Many of American's schedule reductions came in mid-December, and the rest occurred earlier this month, the company said.
The cuts come during another key travel period -- spring break, when airports often see their biggest crowds of the year. American made similar cuts to its January and February schedules, although those months are often the weakest travel periods of the year for airlines, falling between Christmas holidays and the beginning of the spring and summer travel rush.
For Dallas-Fort Worth airport travelers, it doesn't necessarily mean that destinations from the facility are disappearing, but there will likely be fewer daily flights to cities such as Midland, Texas, and St. George, Utah.
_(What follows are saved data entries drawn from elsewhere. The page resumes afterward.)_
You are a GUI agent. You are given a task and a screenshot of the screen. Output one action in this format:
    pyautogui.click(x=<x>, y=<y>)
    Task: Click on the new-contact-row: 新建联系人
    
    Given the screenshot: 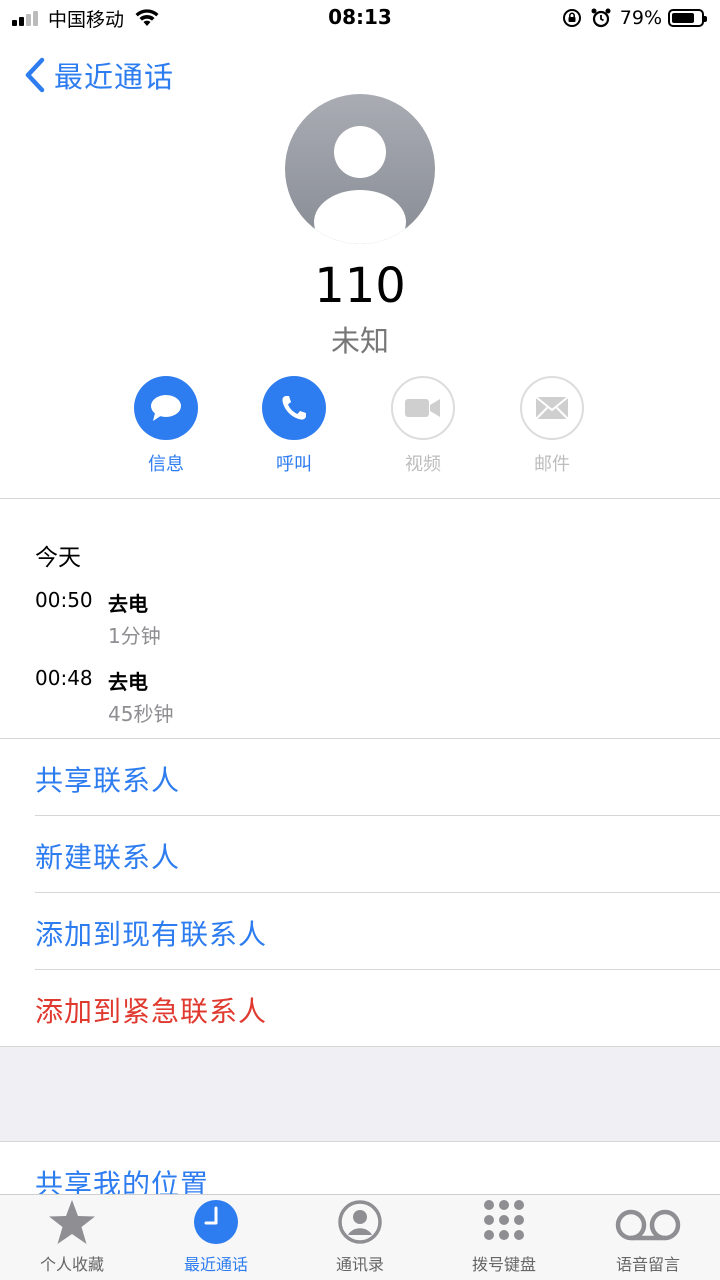 What is the action you would take?
    pyautogui.click(x=360, y=854)
    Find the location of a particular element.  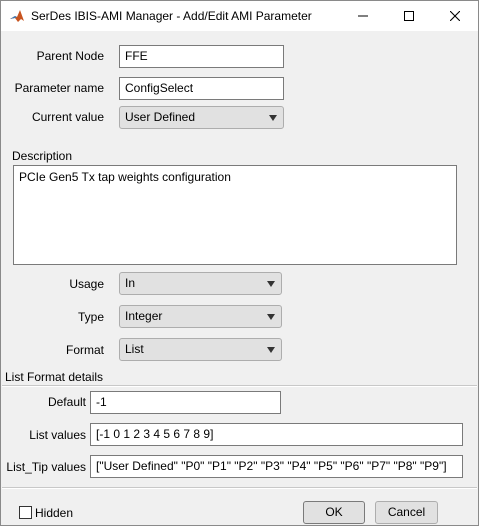

minimize-button is located at coordinates (363, 16).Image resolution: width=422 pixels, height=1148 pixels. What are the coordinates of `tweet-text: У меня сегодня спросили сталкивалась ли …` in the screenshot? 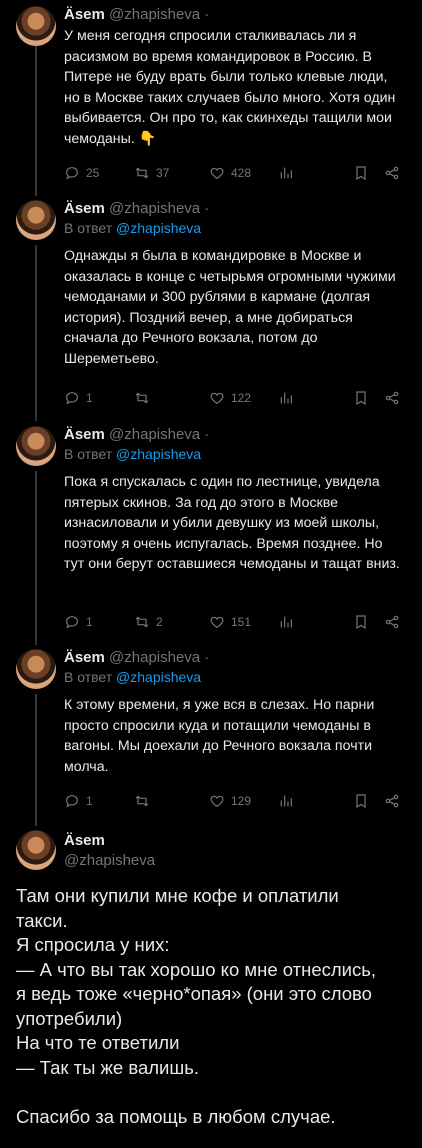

The airport is losing about 52 flights a day in March but will still see as many as 1,512 arriving and departing flights on March 8, its busiest day for flights during the spring break rush.
Airlines often make flight plans 10 or 11 months in advance, and that means making cuts or additions as covid-19 continues to make the future unpredictable, said Jeff Pelletier, co-founder of Airline Data Inc.
"It's left airlines in a wait-and-see mode," Pelletier said. "But all the airlines are getting better at balancing the unknown -- and there are a lot of unknowns right now."